彼女の楽曲はマーケティングと関係がいない
EDMが流行するから踊れる楽曲にしよう
だとか、新生活が始まるから応援ソングにしようとかそんなものとは無縁だ。
握手できなくだって、先行でツアーのチケットが予約できなくたって
そんな付加価値をつけて何かを買わせるんじゃなくて
本来的な音楽の魅力だけで世界で数千万枚売れる。 

そのことは希望だ。

マーケティングされた歌詞の代わりに
彼女は彼女自身を歌う。

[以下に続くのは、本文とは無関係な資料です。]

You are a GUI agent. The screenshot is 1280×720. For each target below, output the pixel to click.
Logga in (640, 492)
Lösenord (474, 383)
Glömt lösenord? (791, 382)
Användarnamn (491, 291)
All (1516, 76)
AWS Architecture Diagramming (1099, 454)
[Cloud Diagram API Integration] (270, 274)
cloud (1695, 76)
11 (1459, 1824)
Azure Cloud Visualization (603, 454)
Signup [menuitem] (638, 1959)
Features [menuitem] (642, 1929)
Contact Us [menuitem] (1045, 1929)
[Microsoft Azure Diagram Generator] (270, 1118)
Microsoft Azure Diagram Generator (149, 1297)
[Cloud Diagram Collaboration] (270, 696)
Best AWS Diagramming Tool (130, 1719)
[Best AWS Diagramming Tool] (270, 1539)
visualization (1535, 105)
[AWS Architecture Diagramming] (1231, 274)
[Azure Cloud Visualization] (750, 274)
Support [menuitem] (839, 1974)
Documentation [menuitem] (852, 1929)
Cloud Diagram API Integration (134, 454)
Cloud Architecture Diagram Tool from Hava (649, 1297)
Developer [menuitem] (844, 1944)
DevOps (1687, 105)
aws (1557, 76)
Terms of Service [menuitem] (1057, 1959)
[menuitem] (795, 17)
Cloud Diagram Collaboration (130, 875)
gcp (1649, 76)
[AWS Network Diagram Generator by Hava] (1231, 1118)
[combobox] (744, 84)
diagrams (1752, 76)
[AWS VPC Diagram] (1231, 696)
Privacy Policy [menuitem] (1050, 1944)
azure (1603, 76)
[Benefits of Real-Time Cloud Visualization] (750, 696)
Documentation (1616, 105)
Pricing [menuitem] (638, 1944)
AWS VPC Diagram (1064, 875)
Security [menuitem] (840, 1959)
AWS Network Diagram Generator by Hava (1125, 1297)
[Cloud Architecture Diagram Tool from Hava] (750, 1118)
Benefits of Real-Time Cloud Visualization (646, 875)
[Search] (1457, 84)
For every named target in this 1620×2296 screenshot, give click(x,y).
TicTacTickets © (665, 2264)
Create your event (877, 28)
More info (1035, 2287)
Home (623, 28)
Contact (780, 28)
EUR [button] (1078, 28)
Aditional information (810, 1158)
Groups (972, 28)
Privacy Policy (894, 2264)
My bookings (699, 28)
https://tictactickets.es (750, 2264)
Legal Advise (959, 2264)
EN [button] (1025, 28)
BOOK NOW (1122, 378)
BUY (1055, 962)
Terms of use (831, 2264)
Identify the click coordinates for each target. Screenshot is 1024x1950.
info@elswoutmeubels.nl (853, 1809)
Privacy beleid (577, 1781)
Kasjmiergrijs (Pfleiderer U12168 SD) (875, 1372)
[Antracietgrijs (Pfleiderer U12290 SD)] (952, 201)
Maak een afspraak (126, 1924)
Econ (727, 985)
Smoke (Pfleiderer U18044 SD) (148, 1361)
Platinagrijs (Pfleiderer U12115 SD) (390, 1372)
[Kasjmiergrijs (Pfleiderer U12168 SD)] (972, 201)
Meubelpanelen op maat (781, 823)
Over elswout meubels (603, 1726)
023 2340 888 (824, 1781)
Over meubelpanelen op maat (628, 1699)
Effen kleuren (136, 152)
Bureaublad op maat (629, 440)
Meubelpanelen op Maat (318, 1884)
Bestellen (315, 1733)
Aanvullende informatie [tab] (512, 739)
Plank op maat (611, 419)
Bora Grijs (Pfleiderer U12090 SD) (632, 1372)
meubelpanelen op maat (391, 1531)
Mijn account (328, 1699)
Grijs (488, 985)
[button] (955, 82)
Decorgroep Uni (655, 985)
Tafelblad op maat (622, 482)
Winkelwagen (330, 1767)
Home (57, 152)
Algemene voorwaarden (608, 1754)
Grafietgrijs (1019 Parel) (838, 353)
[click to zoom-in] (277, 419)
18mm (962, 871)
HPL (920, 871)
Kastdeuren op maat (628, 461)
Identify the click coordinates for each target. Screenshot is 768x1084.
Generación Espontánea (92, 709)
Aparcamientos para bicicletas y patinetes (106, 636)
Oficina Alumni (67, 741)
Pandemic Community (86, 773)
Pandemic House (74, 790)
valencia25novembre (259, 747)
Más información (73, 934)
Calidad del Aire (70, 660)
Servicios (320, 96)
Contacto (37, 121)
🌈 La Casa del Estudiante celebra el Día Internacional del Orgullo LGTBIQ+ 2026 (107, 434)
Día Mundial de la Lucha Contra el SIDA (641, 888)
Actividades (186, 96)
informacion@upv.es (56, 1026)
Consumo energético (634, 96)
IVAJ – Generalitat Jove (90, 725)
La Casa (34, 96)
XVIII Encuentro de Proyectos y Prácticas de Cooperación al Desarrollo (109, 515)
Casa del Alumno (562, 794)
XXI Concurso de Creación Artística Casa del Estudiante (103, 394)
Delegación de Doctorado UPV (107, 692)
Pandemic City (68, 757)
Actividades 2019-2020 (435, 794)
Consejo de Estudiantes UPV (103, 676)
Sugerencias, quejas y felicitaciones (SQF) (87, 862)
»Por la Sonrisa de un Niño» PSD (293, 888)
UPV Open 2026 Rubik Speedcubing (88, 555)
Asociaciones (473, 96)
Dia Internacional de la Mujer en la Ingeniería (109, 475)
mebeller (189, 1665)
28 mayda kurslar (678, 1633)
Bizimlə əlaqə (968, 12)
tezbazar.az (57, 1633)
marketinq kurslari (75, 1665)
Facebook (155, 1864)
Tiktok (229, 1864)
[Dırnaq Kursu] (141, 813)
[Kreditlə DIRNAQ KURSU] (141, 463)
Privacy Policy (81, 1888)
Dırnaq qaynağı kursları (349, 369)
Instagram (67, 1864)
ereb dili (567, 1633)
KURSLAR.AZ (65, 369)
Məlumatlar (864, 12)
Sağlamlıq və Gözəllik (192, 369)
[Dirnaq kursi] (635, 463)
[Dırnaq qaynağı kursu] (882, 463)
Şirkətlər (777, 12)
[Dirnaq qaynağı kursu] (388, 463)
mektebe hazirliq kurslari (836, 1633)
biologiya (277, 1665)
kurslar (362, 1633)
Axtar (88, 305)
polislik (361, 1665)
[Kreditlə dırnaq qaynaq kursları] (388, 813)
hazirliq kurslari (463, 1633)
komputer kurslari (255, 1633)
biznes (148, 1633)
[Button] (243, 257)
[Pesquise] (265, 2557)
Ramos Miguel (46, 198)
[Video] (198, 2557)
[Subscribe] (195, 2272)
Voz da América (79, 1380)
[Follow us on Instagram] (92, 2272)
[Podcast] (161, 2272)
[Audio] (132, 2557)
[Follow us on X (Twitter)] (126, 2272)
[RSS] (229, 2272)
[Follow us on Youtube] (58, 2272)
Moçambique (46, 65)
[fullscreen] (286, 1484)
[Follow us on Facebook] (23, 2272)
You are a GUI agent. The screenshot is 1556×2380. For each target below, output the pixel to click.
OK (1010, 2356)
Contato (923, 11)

彼女の愛するもの、失った愛を歌う。
宇多田ヒカルが「fantome」で失った愛する家族を歌うように。

だから彼女に子供が生まれたことは一人の女性というだけでなくアーティスト
としても素晴らしいことだ
M5「Remedy」は彼女の子供を歌った曲だという。
美しいピアノのメロディに彩られた彼女の声は優しく響く。

ボブ ディランかロックに転じたとき
観客が怒ったのは歌詞が聴き取りづらくなったからだ
という話を聞いたことがある。

 

僕も
(ありえないと思うけれど、)彼女の声がろくに聞こえないマスタリングになっていたり
声も楽器の一部として組み込まれるような楽曲になっていたらきっと怒るだろう。


僕はただただ、彼女の歌が聞きたいから。
それを与えてくれることが彼女の声の、

そして、楽曲の他では得難い喜びなんだ。